##### Text segment
Another group called "Acte 23 Ultimatum 2: RDV A L'elysee!", was similar in tone: "The meeting point will be on the Champs Elysee and it will end at the Elysee, we must NOT separate!" 
 
The organisers of other event pages also seemed determined to carry out their plans to protest. 
 
"We must find an honorable way to do it with our sadness, to unite with the national turmoil, while remaining vindictive towards Macron," read the description of one of the demonstrations being planned for this Saturday.
 
This event calls on demonstrators to meet at the Basilica of Saint-Denis and head to Notre-Dame, however just a few hundred people so far have said they plan to participate while 2,400 are "interested". 
 
"You have to demonstrate April 20th as planned regardless of what happened elsewhere. There is still no way to make ends meet," wrote one 'yellow vest' on the event page.
##########
##### Extracted records
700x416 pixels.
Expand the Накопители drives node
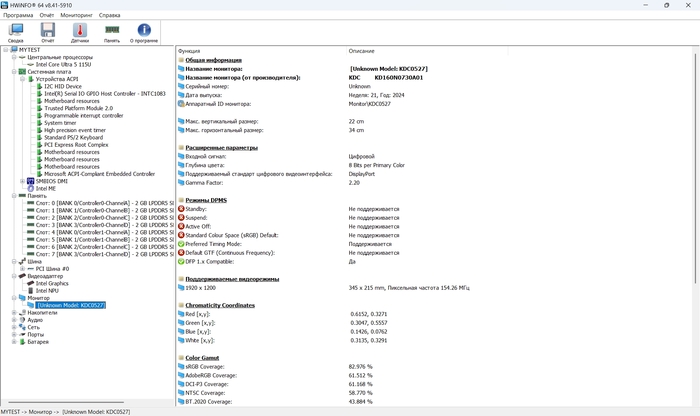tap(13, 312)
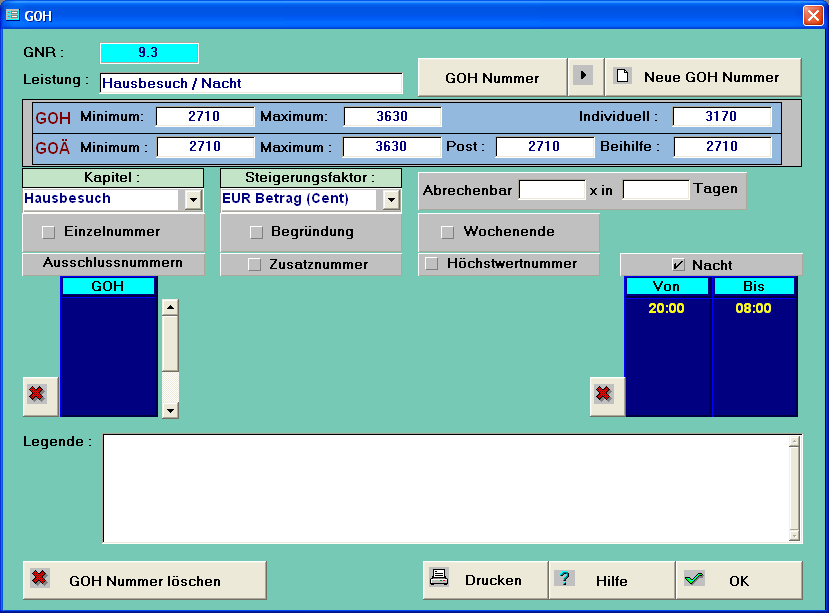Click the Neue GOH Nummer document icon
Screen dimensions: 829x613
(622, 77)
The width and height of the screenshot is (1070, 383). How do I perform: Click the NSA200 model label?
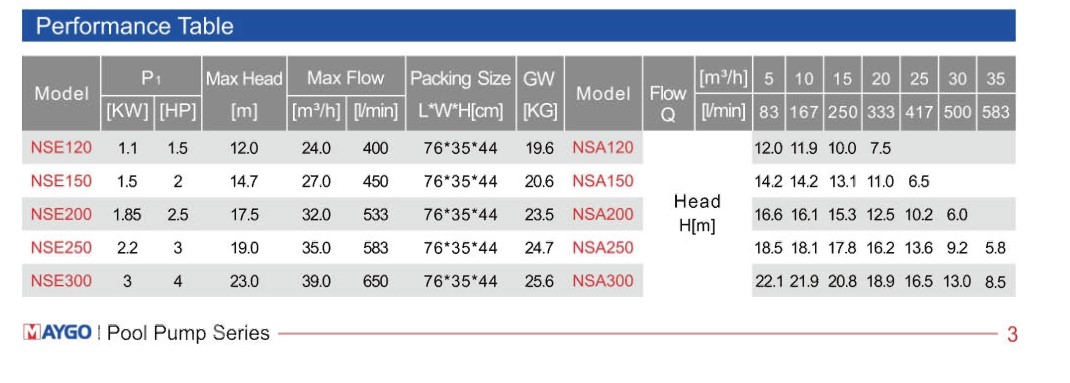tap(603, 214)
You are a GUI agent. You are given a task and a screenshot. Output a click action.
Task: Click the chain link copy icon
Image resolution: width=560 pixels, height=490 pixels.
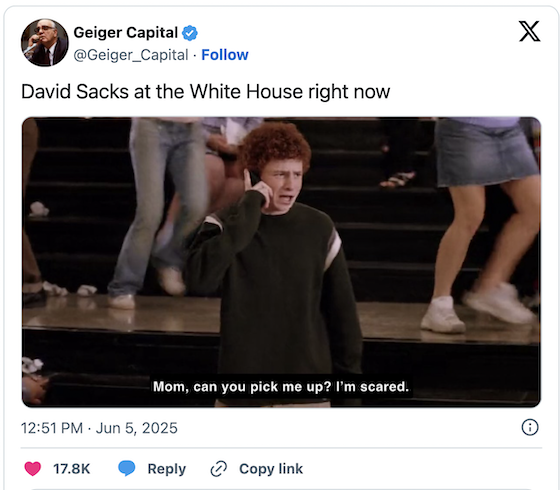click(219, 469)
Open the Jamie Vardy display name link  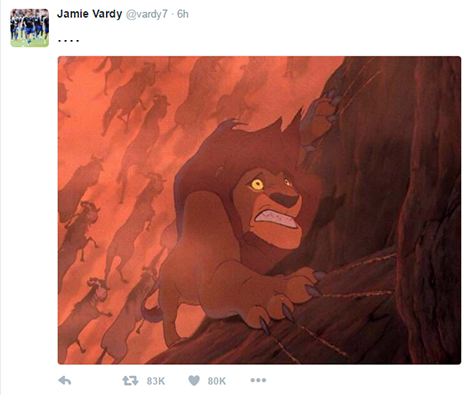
##########
:: Stated goal ::
Answer these about the passage on the planned protests:
(a) According to the "Acte 23 Ultimatum 2: RDV A L'elysee!" group, where will the meeting point be, and where will it end?
(b) Where does the event planned for this Saturday call on demonstrators to meet, and where are they to head?
(c) How many people are "interested" in that Saturday event?
The items above have no part in this work.

:: Expected answer ::
(a) The meeting point will be on the Champs Elysee, and it will end at the Elysee.
(b) They are to meet at the Basilica of Saint-Denis and head to Notre-Dame.
(c) 2,400 people are "interested."